QUILTS & FABRIC: PAST & PRESENT


Friday, July 5, 2024

Virginia Spread With a Dubious Attribution

 

Smithsonian Collection
 85" x 100"

The National Museum of American History owns a large quilt top (a bound summer spread) with the donor attribution that it was made about 1840 by an enslaved woman named Ann at the Womack plantation in Pittsylvania County, Virginia. Slave-stitched quilts rarely survive with the maker's name associated so the initial reaction might be that this could be an important piece, adding to our knowledge of how enslaved seamstresses used the patchwork format.

Ann lived in Pittsylvania County down by the North Carolina state line. The county seat is Danville.

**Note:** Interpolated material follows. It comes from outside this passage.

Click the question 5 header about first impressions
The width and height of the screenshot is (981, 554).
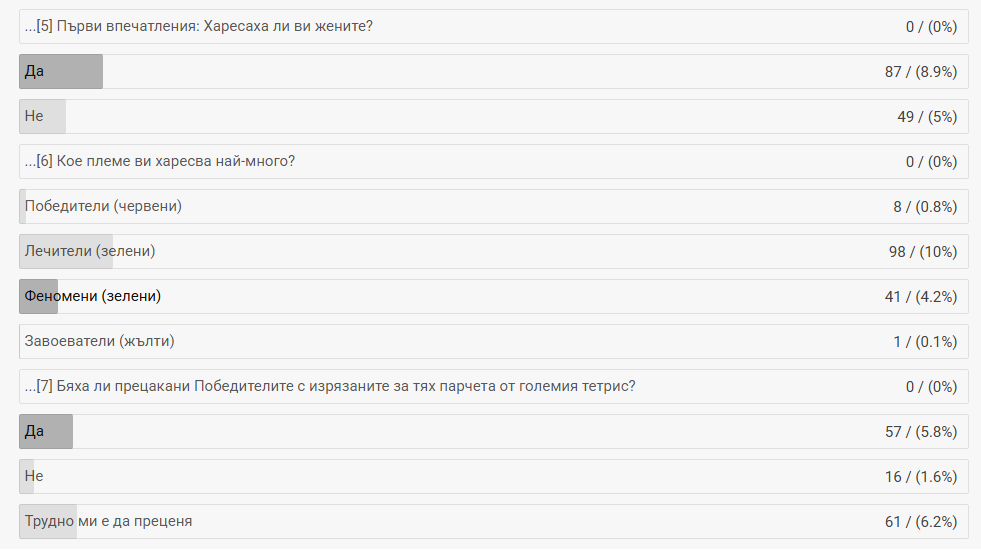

Ann is mentioned along with many other enslaved people in William Womack's 1849 will, in which  he bequeathed human property. William's wife Martha inherited Ann, perhaps Martha was the "Aunt Patsy" married to "Uncle Billy" mentioned by the donor. Patsy was a common nickname for Martha at the time. A Martha J. Thompson married a William Womack in Pittsylvania County in 1825.


However, as we learn more about dating quilts by fabric, dyes, and style, it becomes apparent that the family was mistaken about the date of the quilt and thus its status as a slave-made quilt. The appliqued bedcover was NOT sewn by an enslaved woman as it looks to be from about 1880-1920, many decades after Emancipation. Ann may have indeed stitched it but after years of freedom in a completely different context.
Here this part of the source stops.